Çeşitli ziyaret ve temaslarda bulunmak üzere Osmaniye’ye gelen Tarım ve Orman Bakanı Bekir Pakdemirli, ilk olarak Osmaniye Valiliği’ni ziyaret etti. Vali Erdinç Yılmaz, milletvekili İsmail Kaya, vali yardımcıları, bölge ve kurum müdürleri tarafından karşılanan Bakan Pakdemirli, daha sonra valilik şeref defterini imzaladı. Ardından, Osmaniye Belediye Başkanlığı ve AK Parti İl Başkanlığı’nı ziyaret eden Bakan Pakdemirli, tarım ve orman sektör temsilcileriyle sivil toplum kuruluşlarının temsilcileriyle bir araya geldi.
Türkiye’nin gıda stoklarının yeterli olduğu söyleyen Bakan Pakdemirli, “Türkiye’de kimse, sentetik olarak veya gereksiz yere gıda stoklarıyla alakalı spekülasyon yapmaya kalkmasın. Geçen hafta içerisinde şekerle ilgili sanki arz problemi varmış gibi bir konu yapılmaya çalışıldı. Bugün itibarıyla Türk Şeker Fabrikaları, arzına devam etmekte, sektörümüzde arz fazlası var. Hatta bu arz fazlasının önemli bir kısmı da ihracat oluyor. Pandeminin başından beri Türkiye, güçlü üretim alt yapısı ve gıda sanayi perakende ve lojistik sektörleriyle hiçbir problem yaşamadı. Bundan sonra da tüketicimize hiçbir problem yaşatmıyor olacağız. Elbette gıda fiyatlarıyla alakalı ciddi bir artış var. Bu artışın ana ve temel sebeplerinden bir tanesi, yurt dışı fiyatlarında çok ciddi bir tırmanış var. Birkaç misline çıkan fiyatlar var. Tüm dünyadaki gelişmiş ülkeler de dahil olmak üzere gıda fiyatlarındaki artış, dünyanın ana gündemine oturmuş durumda. Biz bununla ilgili olarak, ilgili gıda komitelerinden hem kısa, hem orta, hem de uzun vadeli tedbirlerin hepsini hükümetimiz içerisinde konuşuyoruz” dedi.
‘TÜRKİYE HER KONUDA İDDİALI’
Bakan Pakdemirli, 20- 25 yıl içerisinde gıdaya ihtiyacın yüzde 60 oranında artacağını belirterek, konuşmasını söyle sürdürdü:
“Suya ihtiyaç ise yüzde 15 fazla artacak. Bunun anlamı şudur; daha verimli olmamız lazım. Yani suyu daha verimli kullanmamız lazım, daha verimli bir şekilde gıdayı da üretiyor olmamız lazım. Daha verimli tekniklerle, daha hızlı bir üretime doğru gidiyor olmamız lazım.

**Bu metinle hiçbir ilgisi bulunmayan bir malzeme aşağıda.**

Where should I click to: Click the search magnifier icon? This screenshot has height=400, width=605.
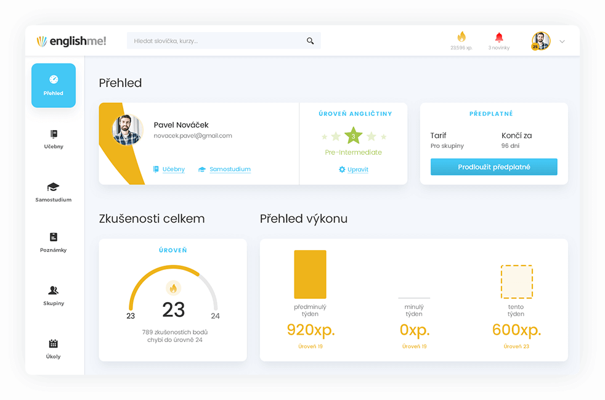point(310,41)
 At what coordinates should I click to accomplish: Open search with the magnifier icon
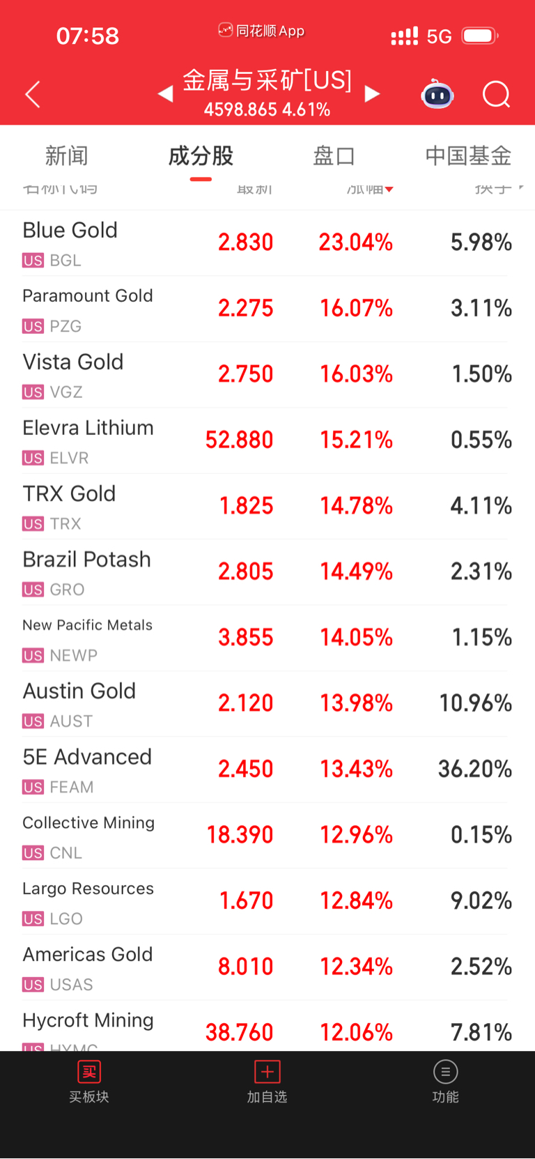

Suyun yüzde 70’inden fazlasını kim kullanıyor, tarım kullanıyor. Yani bizler kullanıyoruz ama unutmamamız lazım, su stresi çeken bir ülkeyiz. Son 19 yılda 613 baraj yaptık. Belki bu rakam size bir şey ifade etmiyor olabilir ama 80 yılda yapılan yani 2002’ye kadar yapılan baraj sayısının tam 2,5 mislini biz yaptık. Bu depolamalar olmasaydı bugün gerçekten Türkiye çok ciddi kıtlık, çok ciddi gıda arzı riskiyle karı karşıya kalabilirdi. Cumhurbaşkanlığı Hükümet sisteminde, tam 72 tane baraj tamamlayıp, su ve sulama tesisleriyle alakalı bin tesis tamamladık, 41 milyar lira yatırım yaptık. 2021 DSİ bütçemiz 18 milyardı, 2022 bütçemiz 25 milyar liradır. Şunu ifade etmek istiyorum, Türkiye artık her alanda hep her şeyin birincisine imza atan bir ülke. Özellikle son 20 senede Türkiye, artık her konuda iddialı ve her konuda işin en iyisine, en yenisine ve en büyüğüne imza atan bir ülke oldu.”